View Full Version : ATI's Radeon X800 Texture Filtering Game


Feuerwizard
May 21st, 2004, 11:32 am
http://www.ati.com/home/images/mini_1420_si.jpg

The Recent Revelations about the trilinear filtering techniques ATI has used in its more recent graphics chips, including the X800 series, have been something of a shock. The reason it came as a shock isn't because we've now learned that ATI is using an adaptive algorithm to reduce its graphics workload. Such algorithms make sense, done properly, so they don't harm image quality. Indeed, the essence of graphics is creating an illusion as effectively as possible, and shortcuts are big part of that enterprise.

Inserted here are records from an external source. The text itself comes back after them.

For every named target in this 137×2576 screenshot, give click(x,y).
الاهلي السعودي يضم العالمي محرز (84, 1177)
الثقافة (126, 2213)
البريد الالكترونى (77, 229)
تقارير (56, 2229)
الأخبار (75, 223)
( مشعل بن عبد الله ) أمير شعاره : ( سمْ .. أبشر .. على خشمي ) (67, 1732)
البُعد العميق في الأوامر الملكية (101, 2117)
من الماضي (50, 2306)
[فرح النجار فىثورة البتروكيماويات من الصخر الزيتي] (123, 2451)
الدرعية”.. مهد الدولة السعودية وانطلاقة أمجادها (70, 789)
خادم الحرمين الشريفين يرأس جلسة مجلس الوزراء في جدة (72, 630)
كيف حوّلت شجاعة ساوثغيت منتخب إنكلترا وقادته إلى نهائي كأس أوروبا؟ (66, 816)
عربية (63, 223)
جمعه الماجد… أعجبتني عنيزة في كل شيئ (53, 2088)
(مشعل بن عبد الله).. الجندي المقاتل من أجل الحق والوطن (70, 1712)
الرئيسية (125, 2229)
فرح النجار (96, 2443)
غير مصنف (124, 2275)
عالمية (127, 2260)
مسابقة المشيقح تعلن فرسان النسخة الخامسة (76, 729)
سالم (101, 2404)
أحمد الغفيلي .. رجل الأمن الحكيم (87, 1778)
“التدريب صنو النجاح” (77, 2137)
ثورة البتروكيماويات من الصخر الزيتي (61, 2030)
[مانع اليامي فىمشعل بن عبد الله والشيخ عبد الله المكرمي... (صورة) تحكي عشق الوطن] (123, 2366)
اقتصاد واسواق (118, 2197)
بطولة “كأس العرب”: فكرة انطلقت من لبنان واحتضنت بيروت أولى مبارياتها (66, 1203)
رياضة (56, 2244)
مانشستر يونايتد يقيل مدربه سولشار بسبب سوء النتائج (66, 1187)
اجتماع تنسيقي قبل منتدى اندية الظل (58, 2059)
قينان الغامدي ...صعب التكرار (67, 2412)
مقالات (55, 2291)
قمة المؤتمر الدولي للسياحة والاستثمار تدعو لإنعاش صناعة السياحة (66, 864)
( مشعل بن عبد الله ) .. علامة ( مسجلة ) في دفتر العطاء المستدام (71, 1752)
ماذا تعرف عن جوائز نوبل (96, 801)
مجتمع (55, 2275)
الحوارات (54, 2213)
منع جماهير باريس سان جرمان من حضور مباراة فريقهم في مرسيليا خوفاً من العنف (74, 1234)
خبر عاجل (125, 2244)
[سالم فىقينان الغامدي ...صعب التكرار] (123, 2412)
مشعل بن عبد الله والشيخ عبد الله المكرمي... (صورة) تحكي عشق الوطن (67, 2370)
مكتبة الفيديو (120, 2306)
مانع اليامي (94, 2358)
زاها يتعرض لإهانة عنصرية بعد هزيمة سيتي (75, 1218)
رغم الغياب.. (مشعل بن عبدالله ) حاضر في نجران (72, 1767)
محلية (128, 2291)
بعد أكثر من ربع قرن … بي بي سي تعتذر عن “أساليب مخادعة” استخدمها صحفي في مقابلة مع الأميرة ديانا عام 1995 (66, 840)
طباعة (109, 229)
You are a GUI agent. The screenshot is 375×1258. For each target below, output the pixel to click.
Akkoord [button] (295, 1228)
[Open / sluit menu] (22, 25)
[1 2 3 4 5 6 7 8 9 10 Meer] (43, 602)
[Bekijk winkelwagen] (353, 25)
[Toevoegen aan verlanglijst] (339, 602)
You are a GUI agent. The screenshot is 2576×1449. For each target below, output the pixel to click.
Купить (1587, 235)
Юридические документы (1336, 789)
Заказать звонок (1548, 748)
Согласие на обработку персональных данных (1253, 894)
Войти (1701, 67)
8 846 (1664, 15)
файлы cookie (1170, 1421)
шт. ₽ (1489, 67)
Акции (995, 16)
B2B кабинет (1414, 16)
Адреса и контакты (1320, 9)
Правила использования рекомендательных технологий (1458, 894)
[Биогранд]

The shock comes because ATI has consistently touted its own texture filtering techniques as superior to the competition's, talking down the so-called "brilinear" filtering algorithim used by NVIDIA and encouraging use of tools for IQ analysis that don't show the effects of ATI's method. (http://www.techreport.com/etc/2004q2/filtering/index.x?pg=1)

Bruenor
May 21st, 2004, 02:53 pm
So ATI cheats, Nvidia cheats. In the end who really cares anyway?

Terry Penrod
May 21st, 2004, 05:47 pm
.

As a hard core PC gamer who invest a lot of time, money and effort in the hobby, I care very much when any OEMs or software publishers lie about the performance of their products. I don't care if it is a commonly used marketing strategy or not - it is still a dishonest policy intended to fool end users, justify higher prices and to directly harm the competition. It is in a word illegal. It is also immoral and unethical.

Cheers, Terry

.

Bruenor
May 21st, 2004, 05:58 pm
Well, my point was that bpth companies are doing it, whether they are rendering cheats or filtering cheats, we don't have a choice as gamers but to accept them. Nvidia and ATI are the only two real choices for 3d gaming hardware and both are cheating. So, the only real way to take a stand against this is to stop gaming.

In the end for me I don't care who cheats (because they both do), if it looks the ways it's supposed to then I'm happy. The end product is what I care about, not the process the hardware and software go through to make the end product.